_提示文_.
+===+
技術的合理性とプロフェッショナル


プロフェッショナルという言葉は、語源からして「神の宣託(profess)」を受けたものという意味を持っている。神の仕事を代行し、神の意志を遂行することを使命としていた。


近代においては「神の宣託」は「技術的合理性」に置き換えられた。つまり、実証的な科学を基本として形成された科学技術の実践への合理的な適用を職業とするものをプロフェッショナルと呼ぶということになる。


技術的合理性を基本原理とする近代のプロフェッショナルは、実証主義における厳密性と基礎と応用との階層性によって、権威主義官僚主義を形成してきた。つまり、学問にも階層性を作り、最も基礎的かつ厳密な学問に知的権威を与え(医療でいえば基礎医学)、それに従属する形で応用分野が配置され(医療でいれば応用医学)、それに従属するかたちで実践的分野(医療でいえば臨床医学)が配置されるようになった。
+===+
_設問_.
**a)** 提示文で医療の例として挙げられている学問分野を、すべて書き出してください。
**b)** 提示文のうち、「プロフェッショナルという言葉」を含む語句で始まり「ナルと呼ぶということになる。」で終わる部分を、そのまま引用してください。
**c)** 技術的合理性とプロフェッショナルを論じた提示文を、最後の文の後から書き継いでください。

_記録一覧_.
+===+
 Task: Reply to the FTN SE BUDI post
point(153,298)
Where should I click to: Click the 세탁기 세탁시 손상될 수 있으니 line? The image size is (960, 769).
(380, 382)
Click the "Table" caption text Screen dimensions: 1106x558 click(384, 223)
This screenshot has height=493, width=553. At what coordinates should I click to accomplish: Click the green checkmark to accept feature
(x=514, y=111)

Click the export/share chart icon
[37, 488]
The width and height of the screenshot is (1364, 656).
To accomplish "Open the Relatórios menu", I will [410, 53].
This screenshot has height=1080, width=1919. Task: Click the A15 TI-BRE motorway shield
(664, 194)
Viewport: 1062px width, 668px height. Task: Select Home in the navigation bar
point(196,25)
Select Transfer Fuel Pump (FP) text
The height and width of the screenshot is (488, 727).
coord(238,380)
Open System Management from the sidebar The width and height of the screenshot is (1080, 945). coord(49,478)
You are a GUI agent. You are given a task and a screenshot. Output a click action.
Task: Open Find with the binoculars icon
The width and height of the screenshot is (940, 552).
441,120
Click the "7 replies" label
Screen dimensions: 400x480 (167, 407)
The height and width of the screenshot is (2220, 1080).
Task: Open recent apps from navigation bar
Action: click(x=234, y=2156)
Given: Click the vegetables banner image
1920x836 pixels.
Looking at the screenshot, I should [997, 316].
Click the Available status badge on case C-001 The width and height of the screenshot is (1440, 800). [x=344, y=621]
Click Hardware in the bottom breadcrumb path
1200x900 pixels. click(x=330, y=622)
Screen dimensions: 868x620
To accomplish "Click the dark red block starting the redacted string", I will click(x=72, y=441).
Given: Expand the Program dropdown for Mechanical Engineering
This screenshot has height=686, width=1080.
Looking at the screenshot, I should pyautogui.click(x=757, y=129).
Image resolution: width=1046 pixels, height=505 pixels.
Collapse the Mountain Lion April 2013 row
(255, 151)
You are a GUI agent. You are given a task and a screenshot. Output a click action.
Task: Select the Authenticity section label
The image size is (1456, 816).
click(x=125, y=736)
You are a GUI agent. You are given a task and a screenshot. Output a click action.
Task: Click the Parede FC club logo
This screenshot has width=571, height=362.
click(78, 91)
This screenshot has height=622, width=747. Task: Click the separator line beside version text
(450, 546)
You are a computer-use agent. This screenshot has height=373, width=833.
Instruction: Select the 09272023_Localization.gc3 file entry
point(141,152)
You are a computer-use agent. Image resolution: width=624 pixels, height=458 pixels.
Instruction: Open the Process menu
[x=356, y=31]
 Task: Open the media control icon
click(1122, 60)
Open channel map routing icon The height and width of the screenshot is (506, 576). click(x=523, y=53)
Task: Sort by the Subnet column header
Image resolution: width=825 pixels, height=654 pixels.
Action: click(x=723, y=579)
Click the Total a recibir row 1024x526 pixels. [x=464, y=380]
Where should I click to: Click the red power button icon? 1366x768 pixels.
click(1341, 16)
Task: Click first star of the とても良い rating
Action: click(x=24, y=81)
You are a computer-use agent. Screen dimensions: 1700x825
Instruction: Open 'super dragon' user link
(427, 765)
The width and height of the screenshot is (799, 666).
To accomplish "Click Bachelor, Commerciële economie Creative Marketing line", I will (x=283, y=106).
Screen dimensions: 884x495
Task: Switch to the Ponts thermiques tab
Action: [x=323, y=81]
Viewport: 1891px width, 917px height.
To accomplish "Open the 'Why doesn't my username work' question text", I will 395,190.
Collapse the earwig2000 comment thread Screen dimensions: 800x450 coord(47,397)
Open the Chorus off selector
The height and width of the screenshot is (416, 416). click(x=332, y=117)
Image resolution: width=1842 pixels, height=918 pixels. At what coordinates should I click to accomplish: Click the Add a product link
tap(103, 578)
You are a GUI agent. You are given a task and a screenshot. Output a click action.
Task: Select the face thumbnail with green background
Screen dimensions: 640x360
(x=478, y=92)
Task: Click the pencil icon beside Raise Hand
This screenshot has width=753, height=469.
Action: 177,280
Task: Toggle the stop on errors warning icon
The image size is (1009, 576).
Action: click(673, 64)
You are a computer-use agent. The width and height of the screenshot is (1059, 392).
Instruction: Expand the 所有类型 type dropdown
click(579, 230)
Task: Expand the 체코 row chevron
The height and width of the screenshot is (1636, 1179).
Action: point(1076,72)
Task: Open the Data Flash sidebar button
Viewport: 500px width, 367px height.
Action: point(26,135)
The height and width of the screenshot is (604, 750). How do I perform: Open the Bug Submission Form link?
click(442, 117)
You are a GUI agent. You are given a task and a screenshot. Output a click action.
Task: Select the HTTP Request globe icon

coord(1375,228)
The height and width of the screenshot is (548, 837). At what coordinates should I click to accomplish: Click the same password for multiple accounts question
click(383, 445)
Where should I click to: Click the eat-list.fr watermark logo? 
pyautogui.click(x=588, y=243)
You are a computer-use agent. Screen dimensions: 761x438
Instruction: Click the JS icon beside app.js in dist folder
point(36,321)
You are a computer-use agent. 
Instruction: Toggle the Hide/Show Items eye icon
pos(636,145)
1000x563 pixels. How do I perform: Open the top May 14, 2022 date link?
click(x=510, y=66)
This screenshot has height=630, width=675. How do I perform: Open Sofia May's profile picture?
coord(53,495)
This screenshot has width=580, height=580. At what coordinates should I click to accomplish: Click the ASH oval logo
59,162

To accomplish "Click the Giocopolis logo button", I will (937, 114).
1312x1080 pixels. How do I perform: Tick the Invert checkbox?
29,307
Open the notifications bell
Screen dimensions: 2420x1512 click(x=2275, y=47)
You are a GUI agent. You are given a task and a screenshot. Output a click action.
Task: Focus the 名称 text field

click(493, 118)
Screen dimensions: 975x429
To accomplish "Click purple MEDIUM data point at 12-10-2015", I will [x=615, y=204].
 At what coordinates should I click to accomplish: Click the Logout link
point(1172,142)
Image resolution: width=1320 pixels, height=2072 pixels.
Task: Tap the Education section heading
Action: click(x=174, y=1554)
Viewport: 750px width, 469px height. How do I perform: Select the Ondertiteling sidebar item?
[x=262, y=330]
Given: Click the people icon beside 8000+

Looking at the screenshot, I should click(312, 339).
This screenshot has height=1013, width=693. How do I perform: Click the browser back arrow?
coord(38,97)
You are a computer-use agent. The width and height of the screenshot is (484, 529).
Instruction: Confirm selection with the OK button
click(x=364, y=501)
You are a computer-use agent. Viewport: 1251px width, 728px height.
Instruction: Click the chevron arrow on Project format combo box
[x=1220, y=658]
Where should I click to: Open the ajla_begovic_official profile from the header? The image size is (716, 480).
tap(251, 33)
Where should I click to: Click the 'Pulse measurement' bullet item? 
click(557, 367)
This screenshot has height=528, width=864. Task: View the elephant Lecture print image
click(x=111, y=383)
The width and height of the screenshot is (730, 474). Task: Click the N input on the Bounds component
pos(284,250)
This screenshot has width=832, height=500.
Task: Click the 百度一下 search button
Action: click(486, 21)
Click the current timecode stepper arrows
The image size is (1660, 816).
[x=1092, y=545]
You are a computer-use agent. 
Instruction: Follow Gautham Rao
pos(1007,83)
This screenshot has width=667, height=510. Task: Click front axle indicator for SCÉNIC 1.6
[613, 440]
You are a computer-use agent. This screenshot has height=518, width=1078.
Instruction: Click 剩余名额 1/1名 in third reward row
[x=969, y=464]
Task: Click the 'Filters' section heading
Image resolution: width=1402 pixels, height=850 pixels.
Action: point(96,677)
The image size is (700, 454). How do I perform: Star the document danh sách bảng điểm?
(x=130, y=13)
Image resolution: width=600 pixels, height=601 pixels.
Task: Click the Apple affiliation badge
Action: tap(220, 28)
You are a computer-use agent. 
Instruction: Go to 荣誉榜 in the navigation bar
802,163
+===+
_設問の解答_.
**a)** 基礎医学、応用医学、臨床医学

**b)**
プロフェッショナルという言葉は、語源からして「神の宣託(profess)」を受けたものという意味を持っている。神の仕事を代行し、神の意志を遂行することを使命としていた。


近代においては「神の宣託」は「技術的合理性」に置き換えられた。つまり、実証的な科学を基本として形成された科学技術の実践への合理的な適用を職業とするものをプロフェッショナルと呼ぶということになる。

**c)**
プロフェッショナルの間にも階層関係が形成され、基礎科学と応用技術の知的体型が最も整備されたプロフェッショナルが権威を持ち(医者や弁護士)、基礎科学や応用技術を厳密化することが困難な複雑な実践を伴うプロフェッショナル(福祉士や教師)は地位も待遇も低く扱われてきた。


ところが、技術的合理性を固守し、専門分化した役割に自己の責任を限定するプロフェッショナルは、クライアントが苦闘している泥沼を山の頂上から見下ろす特権的な存在にすぎないのである。